6

The 64-bit Windows ABI defines a generalized exception handling mechanism, which I believe is shared across C++ exceptions and structured exceptions available even in other languages such as C.

If I'm writing an x86-64 assembly routine to be compiled in nasm and linked into a C or C++ library, what accommodations do I need make on Windows in terms of generating unwind info and so on?

I'm not planning on generating any exceptions directly in the assembly code, although I suppose it is possible that the code may get an access violation if a user-supplied buffer is invalid, etc.

I'd like the write the minimum possible to get this to work, especially since it seems that nasm has poor support for generating unwind info and using MASM is not an option for this cross-platform project. I do need to use (hence save and restore) non-volatile registers.

BeeOnRope
  • 60,350
  • 16
  • 207
  • 386

2 Answers2

9

As a general rule, Windows x64 requires all functions to provide unwind information. The only exception is for leaf functions which do not modify rsp and do not modify any nonvolatile registers.

Raymond Chen
  • 44,448
  • 11
  • 96
  • 135
  • 2
    What is the consequence of not providing unwind information, for example, in a leaf function which modifies non-volatile registers and rsp? I assume it will simply crash on an exception rather than try to unwind, or are there other consequences such as stack clobber issues with interrupt or asynchronous task handling? – BeeOnRope Jul 26 '17 at 17:26
  • 3
    The system assumes that the absence of unwind information means that the function is a leaf which does not modify `rsp` or any nonvolatile registers. It will attempt to unwind the exception by restoring `rip` to the value from the top of the stack, and not restoring callee-save registers. The results are now undefined because you are operating with garbage data. – Raymond Chen Jul 26 '17 at 17:30
  • 1
    Well I expect the results are not totally arbitrary since for example the OS still must prevent the process from escaping its security sandbox, messing up other processes and presumably still cleans up the process resources on a crash. Or are you suggesting that something worse than that could happen on Windows? Perhaps a [better question](https://stackoverflow.com/q/45335145/149138) is what happens when a fault occurs during stack unwinding. – BeeOnRope Jul 26 '17 at 18:47
  • 2
    It's undefined but still constrained by the process security boundary. Maybe the value popped into `rip` happens to land in the middle of a valid (but unrelated) function, at which point the stack unwinder tries to call the except handler of a function that doesn't even have an activation record. At this point, you are executing effectively random code, and the behavior is unpredictable. If you're lucky, you crash immediately. If you're unlucky, the program manages to limp along in a corrupted state.

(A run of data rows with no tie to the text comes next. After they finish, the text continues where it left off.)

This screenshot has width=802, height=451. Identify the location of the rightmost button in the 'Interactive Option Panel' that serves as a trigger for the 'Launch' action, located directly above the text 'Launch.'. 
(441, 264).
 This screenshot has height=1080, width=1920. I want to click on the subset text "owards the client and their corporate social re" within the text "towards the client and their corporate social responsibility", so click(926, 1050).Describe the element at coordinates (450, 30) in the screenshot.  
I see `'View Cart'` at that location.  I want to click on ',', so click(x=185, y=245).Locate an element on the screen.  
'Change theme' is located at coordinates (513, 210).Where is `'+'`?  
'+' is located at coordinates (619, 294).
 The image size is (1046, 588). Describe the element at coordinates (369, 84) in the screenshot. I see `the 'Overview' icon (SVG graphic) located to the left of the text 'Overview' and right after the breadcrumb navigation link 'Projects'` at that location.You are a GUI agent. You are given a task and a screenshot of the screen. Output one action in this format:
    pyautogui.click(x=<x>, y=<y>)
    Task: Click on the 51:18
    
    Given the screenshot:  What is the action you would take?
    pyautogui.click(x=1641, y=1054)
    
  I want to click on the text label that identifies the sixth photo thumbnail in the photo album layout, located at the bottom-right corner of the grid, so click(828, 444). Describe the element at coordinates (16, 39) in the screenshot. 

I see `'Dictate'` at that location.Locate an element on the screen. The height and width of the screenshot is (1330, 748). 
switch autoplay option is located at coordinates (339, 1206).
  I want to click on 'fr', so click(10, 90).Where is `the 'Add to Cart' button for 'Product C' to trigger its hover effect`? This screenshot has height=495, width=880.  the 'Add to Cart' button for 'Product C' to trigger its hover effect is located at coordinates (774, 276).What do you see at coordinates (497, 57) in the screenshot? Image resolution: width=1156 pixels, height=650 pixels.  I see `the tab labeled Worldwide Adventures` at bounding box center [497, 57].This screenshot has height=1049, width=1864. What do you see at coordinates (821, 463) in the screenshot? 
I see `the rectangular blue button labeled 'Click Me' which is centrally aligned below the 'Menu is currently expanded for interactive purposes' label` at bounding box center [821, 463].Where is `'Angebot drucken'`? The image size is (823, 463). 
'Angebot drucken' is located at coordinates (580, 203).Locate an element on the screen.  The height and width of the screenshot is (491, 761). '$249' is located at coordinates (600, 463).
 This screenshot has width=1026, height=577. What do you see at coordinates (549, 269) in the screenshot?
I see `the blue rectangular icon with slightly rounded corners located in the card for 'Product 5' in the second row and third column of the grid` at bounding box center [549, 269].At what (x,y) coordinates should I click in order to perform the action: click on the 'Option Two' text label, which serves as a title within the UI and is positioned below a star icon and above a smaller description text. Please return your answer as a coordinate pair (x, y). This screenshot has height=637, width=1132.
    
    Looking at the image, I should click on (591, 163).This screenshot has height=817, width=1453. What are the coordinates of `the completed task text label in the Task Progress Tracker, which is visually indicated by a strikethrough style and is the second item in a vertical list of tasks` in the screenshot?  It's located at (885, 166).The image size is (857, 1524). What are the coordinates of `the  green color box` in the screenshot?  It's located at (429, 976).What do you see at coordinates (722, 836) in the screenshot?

If you're very unlucky, it installs malware. – Raymond Chen Jul 26 '17 at 20:47
  • Thanks Raymond, it makes sense. I guess I'm also [wondering](https://stackoverflow.com/q/45335145/149138) what happens if this pointer-chase-to-nowhere causes a GP as it probably will in most cases. Outside of the debugger will it be handled "as well" as a normal uncaught access violation, or be one of those silent crashes where the app disappears without the usual 0xC0000005 dialog or whatever. – BeeOnRope Jul 26 '17 at 20:53
  • 1
    If you don't have unwind information then stack walking will fail. This means that ETW profiling of your process will not reliably get call stacks, which makes it harder to profile and therefore harder to optimize your software. Your profiling will show functions that execute CPU time but it won't show you where they are called from, which needlessly complicates your task. So, if you don't care about exceptions or performance then maybe you can get away without unwind information If you don't care about profiling then why are you writing assembly language? – Bruce Dawson Dec 04 '17 at 19:19
  • @BruceDawson - I care about performance, which is exactly why I'm writing assembly language. I do my profiling in Linux which has a variety of tools comparable to ETW, and I expect assembly routines to execute with the same overall performance on the same hardware on Windows or Linux (modulo some minor issues such as THP). That said, for profiling assembly, you often don't need full stacks, if you know your time is being spent in the assembly routine you can concentrate on sampling of that method specifically without regard to the exact call stack. – BeeOnRope Dec 10 '17 at 20:16
  • @BeeOnRope - Sure, sometimes optimizing is just about making a routine run faster. But sometimes it is about calling it less often. Not having call stacks seems risky - you may end up without the information you need. There is essentially no benefit to skipping the metadata. – Bruce Dawson Dec 12 '17 at 04:03
  • @BruceDawson - the benefit in my case is less work. I'd like to support Windows and the majority of my application is in C and C++ which works fine, but I have some "kernels" written in assembly and the assembler has limited support for generating this metadata. If it was easy I wouldn't care, and I agree stacks are great. – BeeOnRope Dec 12 '17 at 05:17
  • @BeeOnRope You can limit your work to the function boundary. On entry, create a standard frame, save all the nonvolatile registers (with appropriate unwind codes), and then go crazy. When finished going crazy, restore the registers and return. If an exception needs to be unwound during the crazy part, the unwind codes will recover the nonvolatile registers from wherever you saved them, and the stack walk will unwind from the proper return address, and nobody gets hurt. – Raymond Chen Dec 12 '17 at 06:21
  • 1
    @raymond - yup, that's what I do already since it's just easy. The real problem is that `nasm` doesn't directly support generation of the `.pdata` so you are left scratching out the unwind info by hand. – BeeOnRope Dec 12 '17 at 19:28
4

Judging by the context of your question, what you really want to know is the practical consequences of not providing unwind information for your non-leaf assembly functions on x64 Windows. Since C++ exceptions are implemented based on SEH exceptions, when I talk about exceptions below, I mean both all "native" (access violation, something thrown using RaiseException, etc.) and C++ exceptions. Here's a list off the top of my head:

  • Exceptions won't be able to pass through your function

It's important to note that this point is not about throwing an exception, or an access violation happening directly in your function. Let's say your assembly code calls into a C++ function, which throws an exception. Even if the caller of your assembly function has a matching catch block, it will never be able to catch the exception, as unwinding will stop at your function without the unwind data.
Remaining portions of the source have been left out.